13/05/2025
Je suis une mauvaise herbe.
Je suis une mauvaise herbe, et j’en suis fière.
Parce que si être magique, libre et invincible, c’est ça être mauvaise… alors que l’on m’appelle ainsi jusqu’à mon dernier souffle !
Je suis l’ortie. On m’évite, on me redoute, on m'arrache… mais je nettoie, je nourris, je reminéralise, j'ancre et je transmute, je protège le corps et l'esprit.
Je suis le plantain. On me piétine, on me dénigre et pourtant je guéris les morsures, les piqûres, j'adoucis les colères.
Je suis le lamier. Trop souvent confondu, jamais reconnu. Et pourtant, j’apaise les lunes douloureuses et suis l'alliée de la femme sacrée, j'apaise les inflammations.
Je suis la ronce. On me déteste, on me coupe, on me broie mais je reviens plus forte, armée de baies miraculeuses et de griffes acérées. Je protège, je prolonge la jeunesse, je reminéralise, je cicatrise la chair et l'âme.
Je suis l’armoise. L'envahissante ligneuse tant redoutée. Sorcière des routes, alliée des femmes et de leurs cycles, je montre les rêves oubliés, je purifie, j’ouvre les portes des mondes et les connecte entre eux.
Je suis la bourrache. Malgré ma beauté, je pique et j'irrite mais j'offre du courage en bleu éclatant, je régule, j'adoucis, je redonne du cœur là où tout s'effondre et révèle la déesse en chacune.
Je suis le pourpier. L'invitée surprise envahissante. Insoumise, croquante, chargée de force et d’omégas.
Je suis la pariétaire de Judée. Je pousse sur les murs, qu’on a dressés entre les âmes, pour recréer du lien, je suis l’amie silencieuse des reins fatigués.
Je suis le gaillet gratteron. Je m'accroche à tout ce que je peux comme je m'accroche à la vie, je nettoie la lymphe et j’étreins les fraises avec tendresse.
Je suis le trèfle. Je m'invite partout en plaques touffues. J’offre la chance, le fourrage, l’azote et l’abondance. Je suis l'énergie vitale à son état pur.
Je suis la vergerette du Canada. Je remplis les friches de ma gaité, ressemblant à une pâquerette sur de longues jambes.Voyageuse tenace, j’accompagne les reins, j’ouvre les chemins de la conscience.
Je suis l'achillée millefeuille. Je recouds les chairs, les âmes, les frontières, je redonne courage quand tout semble fini.
Je suis l’herbe qui pousse dans la fissure, celle qu’on n’a pas plantée, celle qu’on arrache, qu’on piétine, qu’on oublie, mais qui revient.
Je m’accroche. Je me glisse. Je me faufile. Je prends racine dans le béton, dans les ruines, dans les Marges.
Je suis vivace. Résiliente.
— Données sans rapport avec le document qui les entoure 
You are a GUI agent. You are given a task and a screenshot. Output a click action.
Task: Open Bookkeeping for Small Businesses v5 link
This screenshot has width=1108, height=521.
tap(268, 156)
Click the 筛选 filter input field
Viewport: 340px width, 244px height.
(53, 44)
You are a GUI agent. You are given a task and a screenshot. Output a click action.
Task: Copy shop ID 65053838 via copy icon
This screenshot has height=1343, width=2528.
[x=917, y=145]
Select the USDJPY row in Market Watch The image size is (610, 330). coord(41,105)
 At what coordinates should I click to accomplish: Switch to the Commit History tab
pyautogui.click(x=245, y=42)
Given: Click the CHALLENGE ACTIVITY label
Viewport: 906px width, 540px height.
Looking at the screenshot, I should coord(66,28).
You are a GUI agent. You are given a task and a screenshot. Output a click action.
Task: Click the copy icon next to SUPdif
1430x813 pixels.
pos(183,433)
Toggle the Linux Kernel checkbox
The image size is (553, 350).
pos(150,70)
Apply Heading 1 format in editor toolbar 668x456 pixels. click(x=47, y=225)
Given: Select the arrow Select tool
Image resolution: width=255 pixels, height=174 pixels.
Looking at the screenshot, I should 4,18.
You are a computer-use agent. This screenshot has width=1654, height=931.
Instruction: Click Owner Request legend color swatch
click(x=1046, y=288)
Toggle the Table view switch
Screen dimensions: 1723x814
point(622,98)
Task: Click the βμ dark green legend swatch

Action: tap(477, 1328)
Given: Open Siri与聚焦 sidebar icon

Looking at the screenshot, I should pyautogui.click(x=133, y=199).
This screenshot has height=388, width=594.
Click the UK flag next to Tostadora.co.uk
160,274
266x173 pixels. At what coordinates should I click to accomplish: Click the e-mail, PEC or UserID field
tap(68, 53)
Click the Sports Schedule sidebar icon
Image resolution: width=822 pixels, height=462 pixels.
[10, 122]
Insaisissable.
On m’a brûlée, arrachée, oubliée.
On a voulu me faire croire que je ne valais rien, que j’étais de trop, envahissante, piquante voire méprisante. Mais j’ai appris à faire de mes épines des bijoux, de mes racines des sortilèges, de mon silence un chant de bataille et de mon rire une fessée aux convenances.
Je suis l’indésirable, la sauvage, l’insolente.
Je suis la cicatrice verte.
Je suis la beauté de ce qu’on ne regarde plus.
Je suis une mauvaise herbe. Et j’en suis fière.